Calibration and Reacting to Feedback

At the beginning and end of every scheme for each year group I have tied in a routine way of approaching the skills to aid the students in their progress and understanding of their learning.

(figures 19 and 20) are both examples of these. With 19, it shows an example of feedback that the students have asked for and help they requested in order to improve. IN 20, this is an example of a calibration activity: students identified what they thought they felt for each skill – then were tested and re-reflected in the “truth” to show that their brain can sometimes trick us into the way we think about our knowledge.

Both activities had encouraged students to really be on board with the tasks and also take them seriously. Year 8 for example have significantly improved in terms of their effort, even when given difficult tasks. This is surprising with many of the students I have in that class, to see them pushing themselves to improve because the feedback in a lot of cases is instant. This is always an issue in English as things take a while to mark so this strategy I have found has had really positive responses from the students.

Flash cards are another method I have used with significant impact on students revision techniques and methods. There is a lot of content to remember for GCSE and figure 21 is an example of a flashcard for a poem. The questions on one side the answers on the back and again it is one way for students to have a piece of work that can be used to revise from with any one. And students know this is a tested method that words. I had really positive responses from Year 11 using this method in preparation for their English literature GCSE, both last year and this year. It is definitely one that I will be continuing to use.

Overall Impact

From my own personal perspective in taking on this research and actively incorporating it in my lessons, I feel it has significantly improved my knowledge and therefore my confidence in my delivery. I know I have research that backs up and supports what I teach the students and I can say so. This confidence has translated into the classroom and I feel really helped me build the credibility and rapport with the students that so essential to ensuring students make good progress.

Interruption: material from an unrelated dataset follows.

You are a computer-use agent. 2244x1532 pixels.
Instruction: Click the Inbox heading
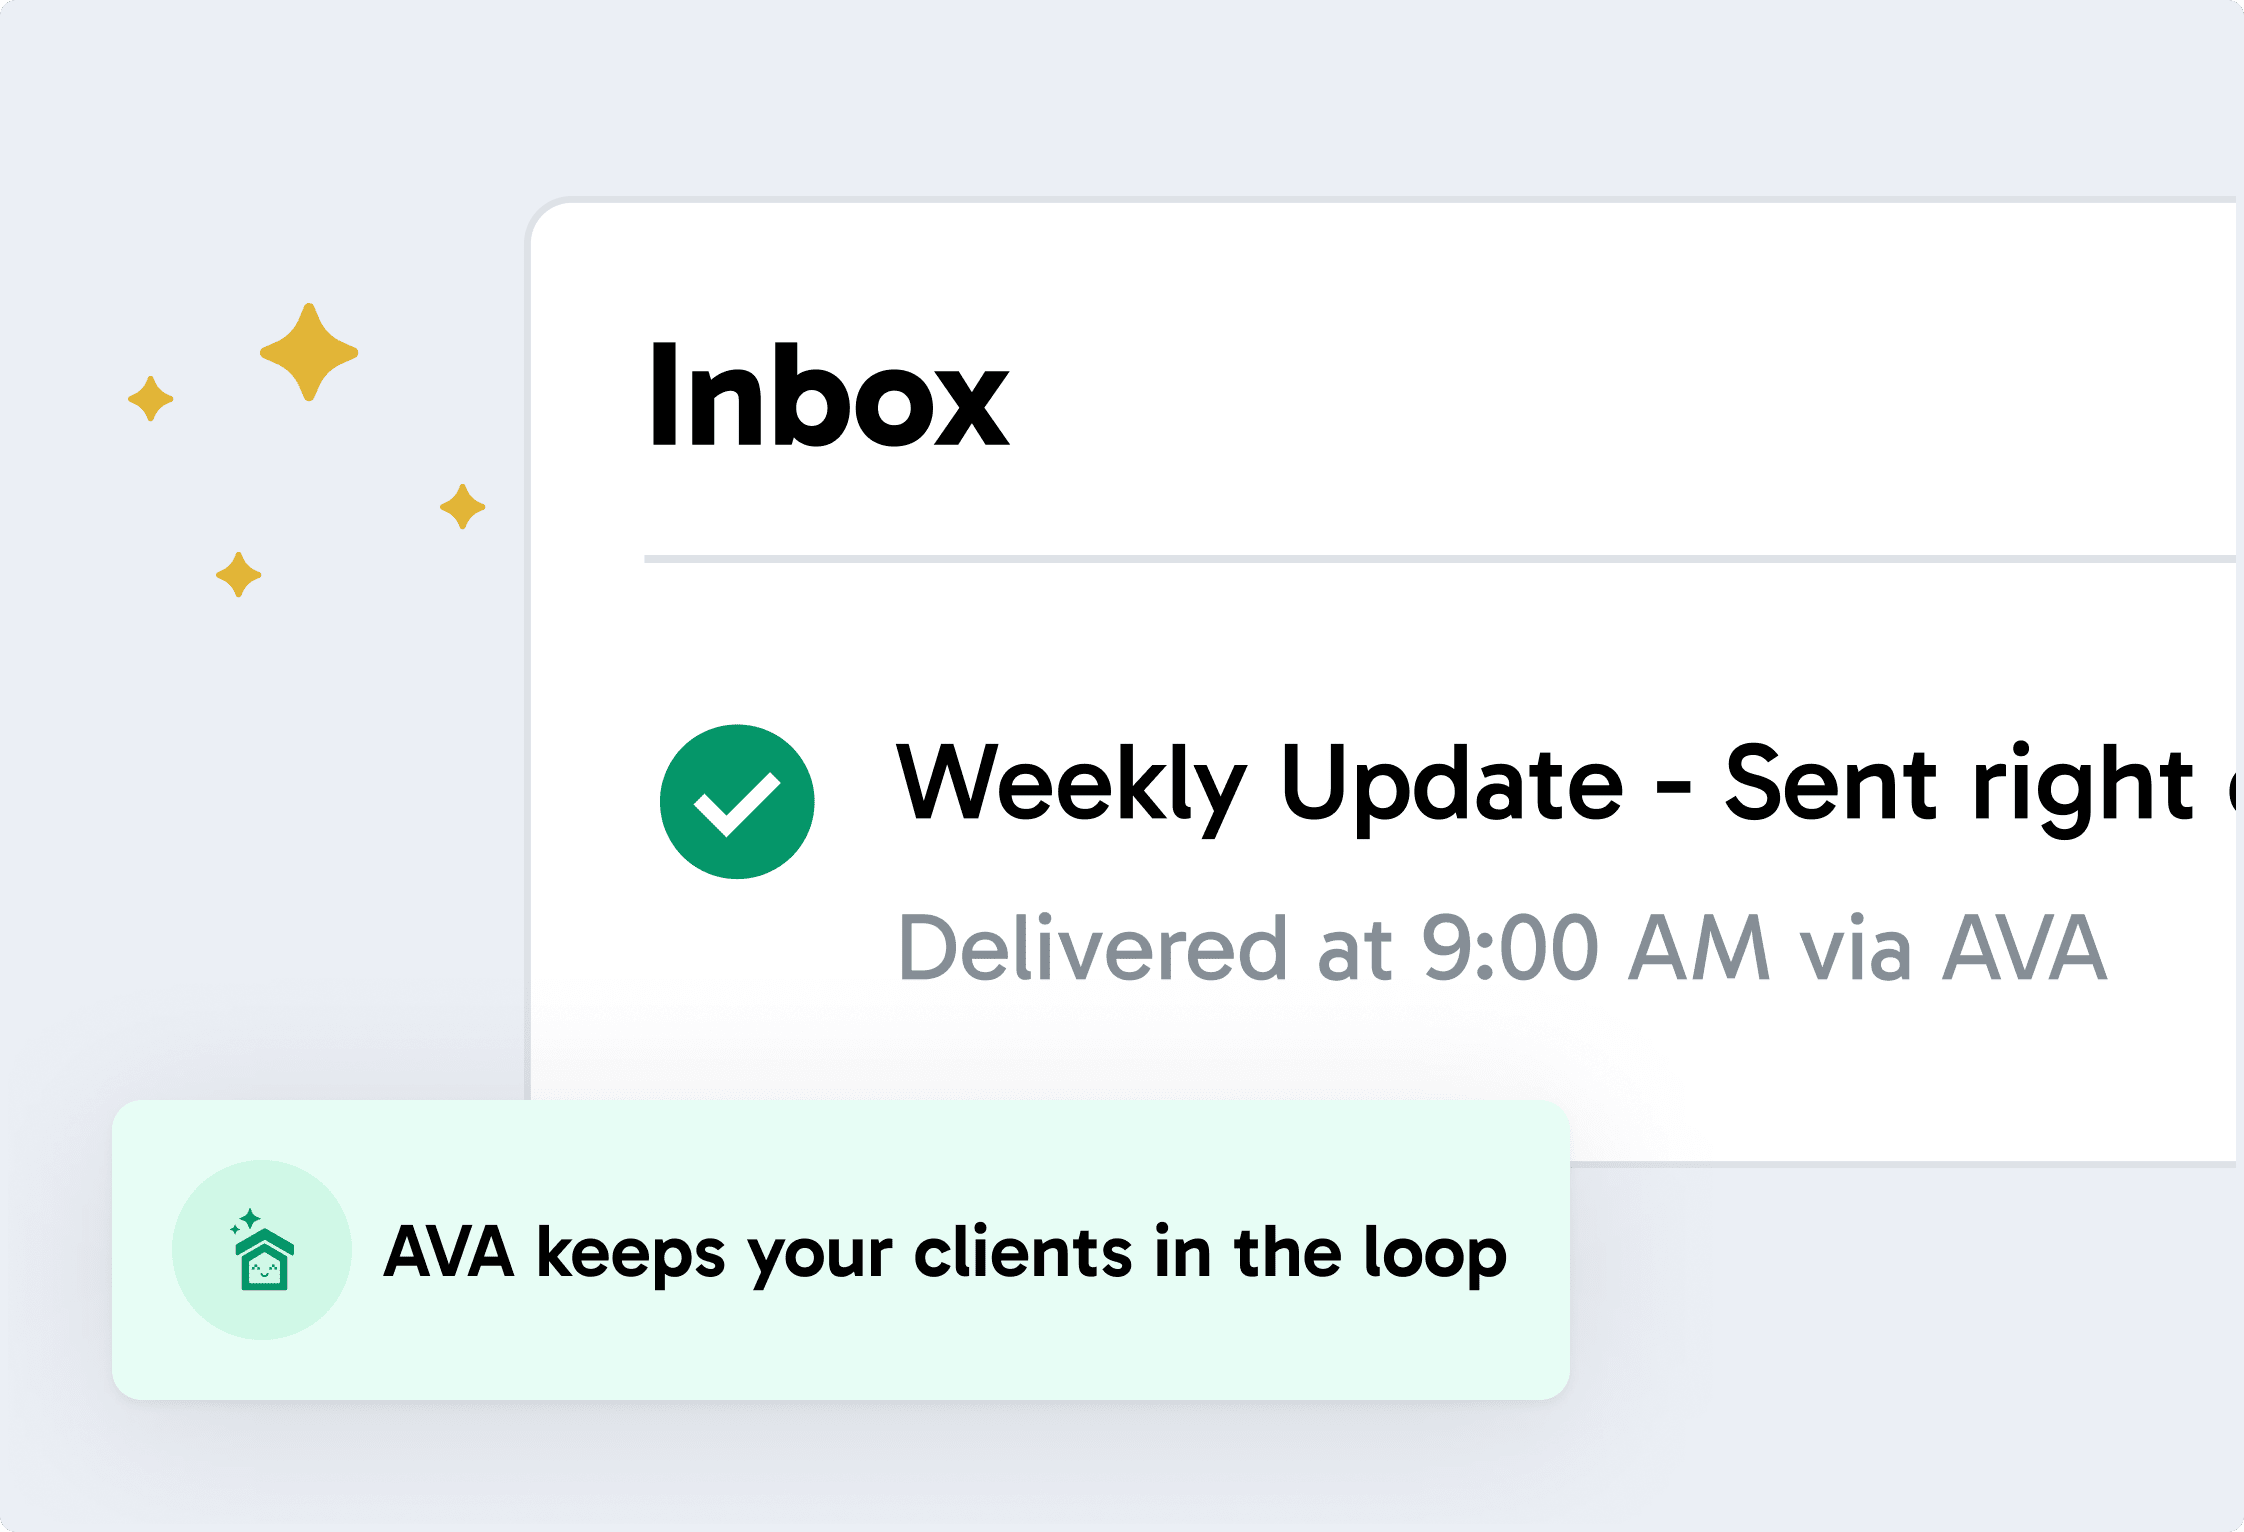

When we look at more concrete impact and the data of students over the year we can see the progress they have made. Year 9 is the first set of data with students highlighted to indicate how much progress they have made this year. 6 students making outstanding progress; 8 making good progress and 10 making expected progress. 4 students haven’t yet made expected progress.

So over all 35% made expected progress and 50% made beyond expected progress. When we consider year 8 students progress we can see that 6 students have made outstanding progress; 6 have good progress; 13 have made expected progress with only 2 not making expected progress in this set 2 class. (3 students with no KS2 data). So, 44% made beyond expected progress and 48% made expected progress.

 

Both examples of data here have come from half termly assessments and an end of term test. Each half term they sit an assessment that tests the knowledge and skills taught in the new schemes I have created. Each scheme I have developed this academic year has incorporated the metacognitive strategies that I have addressed though out this evaluation. These final figures reflect the progress students have made this year based on KS2 data and where they are heading at the end of the academic year and beyond.

When we look further at the KS4 data we see a similar pattern however not as extreme as KS3 with 45% of year 10 student on expected progress and 80% of year 11 expected to get a C or above in their final exams.

On reflection of the data, it is clear that for high impact metacognitive strategies have to come into students’ educational careers much earlier to help them prepare mentally and also have the tools needed to approach their exams and futures independently and resiliently.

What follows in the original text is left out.